日本各地にフラワーデモが広がっています。これは、性暴力に反対する意志を示し、刑法改正を目指す抗議活動で、2019年4月から毎月11日に行われています。

きっかけとなったのは、今年3月に、性暴力事件への無罪判決が続いたことでした。
ウェブサイトには以下のように書かれています。

2019.3.12 福岡地裁
女性が抵抗できなかった状況を認めながらも、男性が女性が合意していたと勘違いしていたとして無罪。サークルの飲み会で、男性はこの飲み会で安易に性的な行動に及ぶことができると考えており、女性から明確な拒絶の意思が示されていなかったと主張していた。

3.19 静岡地裁
強制性交致傷の罪に問われた男性が無罪
女性は暴力を振るわれ反抗が困難だったと裁判所は認めた上で、女性が抵抗できなかった理由は精神的な理由とした。「被告からみて明らかにそれと分かる形での抵抗はなかった」として無罪。

3.26 名古屋地裁
娘が中学2年生のときから性虐待をしていた父親が無罪。裁判所は、娘への性虐待を認めながらも、罪に問われた2年前の事件について、自分から服を脱いだ、父親の車にのってホテルに行ったことを理由に、「抵抗しようと思えばできた」として無罪。

3.28 静岡地裁
当時12歳の長女を2年にわたり週3の頻度で強姦していた罪で問われた父親に対し、家が狭いことを理由に少女の証言は信用できないとして無罪。家から押収された(所持品により)児童買春・児童ポルノ禁止法違反の罪で、罰金10万円。(カッコ内は当社による補足)

 

刑法は2017年に改正され、実に110年ぶりに性犯罪が厳罰化されました。
これにより
・被害者の性別を問わない(従来は女性に限定されていた)
・非親告罪化(被害者からの告訴がなくても起訴できるように)
等が盛り込まれたものの、不十分だという声もあります。

不十分だとされる点の一つが、被害者が反抗できないほどの暴行・脅迫がなされたという証明が求められていることです。上記3例目のように「抵抗しようと思えばできた(がしなかった)」と無罪判決が出ていますが、恐怖から動けなかった、抵抗できなかったという状況は想像に難くなく、実際に多いという指摘があります。

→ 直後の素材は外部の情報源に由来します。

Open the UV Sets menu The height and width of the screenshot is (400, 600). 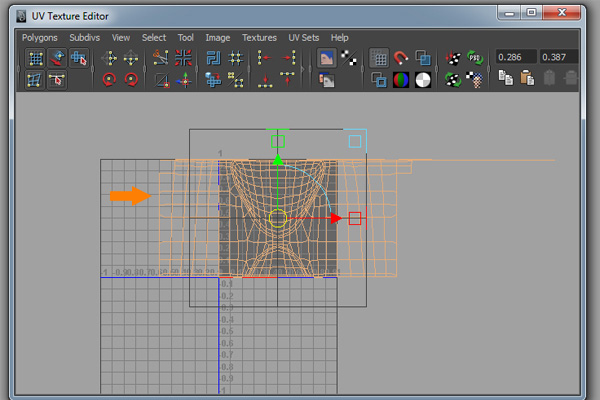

性暴力は重大な人権侵害です。企業にとっては、従業員が被害を与える/被害を受ける の両方の可能性があります。

今年6月にILOで、職場の暴力とハラスメントを禁止する条約が採択されました。日本は批准するか検討中としている(採択時のコメント)とはいえ、性暴力を含む暴力とハラスメントへの対応はより一層重要性を増していくと考えられるでしょう。

性被害や性暴力を考える上では「性的同意」がキーワードです。わかりやすく作られたハンドブックも配布されています。大学生による編集後記の「被害者にも加害者にもなりたくない」「大切な人にもそんな経験をしてほしくない」という言葉が印象的でした。